Comment ça Wembanyama vient de putback son PROPRE tir à trois points ?!?pic.twitter.com/jlGs6QUSwa
— TrashTalk (@TrashTalk_fr) April 2, 2023
Si sa domination a été historique sur le terrain, l’attente que la pépite française a générée l’a été plus encore. «Le big bang de notre épopée, c’était Las Vegas», retrace Weisz. Une double confrontation amicale, organisée en octobre par la NBA entre une équipe de jeunes talents américains et les Metropolitans aux Etats-Unis. Et deux cartons successifs pour Wemby (37 et 36 points). Suffisant pour être encensé par les plus grandes stars de la NBA – LeBron James, Stephen Curry et Kevin Durant en tête – qui en parlent comme d’un joueur du futur tout droit sorti d’un jeu vidéo. Des performances telles qu’on lui a proposé d’arrêter sa saison en cours de route pour se préserver pour la NBA, ce que le gamin a refusé.
«Tournée des Beatles»
A Levallois, le palais des sports Marcel-Cerdan a vite été beaucoup trop petit pour un tel phénomène. En début de saison, Alain Weisz se félicitait auprès de Libé de remplir la salle en deux heures. Depuis janvier, à peine mises en vente, les 2 800 places disparaissent en moins d’une minute. Aux premiers rangs, les stars se bousculent : de Lionel Jospin à Travis Scott en passant par Michael Douglas, Kylian Mbappé ou Omar Sy, tous sont venus voir jouer Wembanyama. Le club a été forcé de délocaliser des matchs à Roland-Garros et à Bercy pour satisfaire la demande.

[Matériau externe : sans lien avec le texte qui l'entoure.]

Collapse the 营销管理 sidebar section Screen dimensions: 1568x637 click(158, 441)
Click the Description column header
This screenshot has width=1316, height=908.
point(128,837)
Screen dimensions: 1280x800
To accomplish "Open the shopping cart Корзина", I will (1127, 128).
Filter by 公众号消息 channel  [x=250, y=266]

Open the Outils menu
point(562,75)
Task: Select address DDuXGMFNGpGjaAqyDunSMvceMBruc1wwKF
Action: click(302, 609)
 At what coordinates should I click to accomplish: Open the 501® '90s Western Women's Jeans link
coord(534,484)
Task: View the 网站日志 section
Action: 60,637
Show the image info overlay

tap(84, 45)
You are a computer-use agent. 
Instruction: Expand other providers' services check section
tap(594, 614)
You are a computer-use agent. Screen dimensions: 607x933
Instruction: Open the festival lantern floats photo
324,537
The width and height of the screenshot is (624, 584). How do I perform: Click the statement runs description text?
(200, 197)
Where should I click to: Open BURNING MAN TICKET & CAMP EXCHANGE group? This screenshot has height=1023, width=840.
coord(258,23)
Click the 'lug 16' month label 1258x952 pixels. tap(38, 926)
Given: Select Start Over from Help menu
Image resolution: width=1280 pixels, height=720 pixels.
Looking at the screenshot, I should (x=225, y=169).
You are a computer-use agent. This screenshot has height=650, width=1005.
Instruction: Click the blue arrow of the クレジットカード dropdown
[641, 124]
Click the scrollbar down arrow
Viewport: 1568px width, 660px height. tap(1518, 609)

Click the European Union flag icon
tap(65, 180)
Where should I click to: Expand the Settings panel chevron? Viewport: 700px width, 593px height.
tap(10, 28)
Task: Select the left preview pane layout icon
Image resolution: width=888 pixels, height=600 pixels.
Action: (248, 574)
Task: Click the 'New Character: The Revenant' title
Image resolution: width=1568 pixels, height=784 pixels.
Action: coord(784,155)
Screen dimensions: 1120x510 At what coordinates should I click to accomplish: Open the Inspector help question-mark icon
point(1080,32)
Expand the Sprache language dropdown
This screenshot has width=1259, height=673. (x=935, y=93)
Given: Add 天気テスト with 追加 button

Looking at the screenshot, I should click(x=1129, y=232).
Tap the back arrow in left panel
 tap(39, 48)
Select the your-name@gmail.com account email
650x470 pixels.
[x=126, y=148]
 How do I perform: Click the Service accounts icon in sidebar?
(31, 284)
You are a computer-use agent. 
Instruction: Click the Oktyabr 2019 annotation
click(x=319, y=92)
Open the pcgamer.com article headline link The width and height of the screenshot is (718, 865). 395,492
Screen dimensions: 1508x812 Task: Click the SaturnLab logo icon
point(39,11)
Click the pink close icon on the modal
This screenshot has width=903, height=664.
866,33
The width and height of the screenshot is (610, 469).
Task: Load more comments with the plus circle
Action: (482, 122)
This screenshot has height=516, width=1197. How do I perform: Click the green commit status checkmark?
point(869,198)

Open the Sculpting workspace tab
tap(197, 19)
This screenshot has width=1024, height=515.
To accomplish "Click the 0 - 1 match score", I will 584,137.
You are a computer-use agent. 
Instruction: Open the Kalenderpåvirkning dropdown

A l’extérieur, même tarif : le géant remplit les salles en quelques minutes. A Nancy, on a estimé avoir fait autour de 15 000 déçus, en plus des 6 000 chanceux qui ont réussi à gratter une place. «On nous a parfois parlé de tournée de Beatles, s’amusait Vincent Collet après la défaite en finale. Mais ce qu’il a provoqué partout, en termes d’image, pour le basket français, c’était top.»
«Il a amené une sorte de loupe sur notre championnat. Grâce à Victor, des gens se rendent compte que la Betclic Elite n’est pas un championnat de seconde zone mais une ligue où ça joue bien, avec des scores serrés et une bonne ambiance», observe Fabrice Jouhaud, le directeur général de la Ligue nationale de basket (LNB).
Dans un Texas très chrétien, Victor Wembanyama est attendu comme un demi-dieu à San Antonio. En témoignent les bougies déjà vendues à son effigie dans la ville sur lesquelles sa tête remplace celle de Jésus. Sans parler des demandes d’abonnements pour la saison prochaine qui s’y sont complètement envolées alors que le prodige français n’a pas encore rejoint officiellement les Spurs.
Du côté de la LNB, on le regarde partir un peu nostalgique, mais, jure-t-on, sans regret. «On sait que l’intensité médiatique va redescendre, parce que Victor, il n’y en a qu’un. Mais notre championnat grandit et s’améliore depuis plusieurs années. C’était la cerise sur le gâteau, une cerise énorme certes, mais la cerise n’est pas l’ingrédient principal du gâteau. Et puis, en France, on a plein d’autres petites cerises», image Fabrice Jouhaud.